La spesa mondiale per i farmaci oncologici è in continua crescita e potrebbe passare dai 107 miliardi di dollari del 2015 fino ai 178 miliardi di dollari previsti nel 2020 secondo la società di ricerche di mercato IMS Health. La metà dei quali riguarderà i soli Stati Uniti. Questi dati confermano l’attesa che vede gli oncologici come uno dei maggiori piloti di crescita dei ricavi del mercato dei farmaci da prescrizione nei prossimi cinque anni, secondo i dati di consulenza Ernst & Young.

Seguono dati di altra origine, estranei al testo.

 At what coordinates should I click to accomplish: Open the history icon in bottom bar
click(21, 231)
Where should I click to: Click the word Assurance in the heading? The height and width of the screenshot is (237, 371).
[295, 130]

Per citare altri esempi di recente Abbvie Inc ha acquisito per 10 miliardi di dollari la società Stemcentryx attiva nel produrre farmaci per il cancro al polmone, mentre la Jazz Pharmaceuticals ha acquisito la Celator Pharmaceuticals Inc – produttore di prodotti antileucemici – per 1,5 miliardi di dollari, mentre per 500 milioni di dollari la Bristol-Myers Squibb Co ha  concluso un accordo con la Cormoran Pharmaceuticals.

All’inizio del mese si è parlato anche di una trattativa che vede in corsa Sanofi, Pfizer Inc e Celgene Corp per l’acquisizione di Medivation Inc., società con una capitalizzazione di mercato di dieci miliardi di dollari e che conta tra i suoi prodotti uno dei farmaci contro il tumore alla prostata  più venduto al mondo.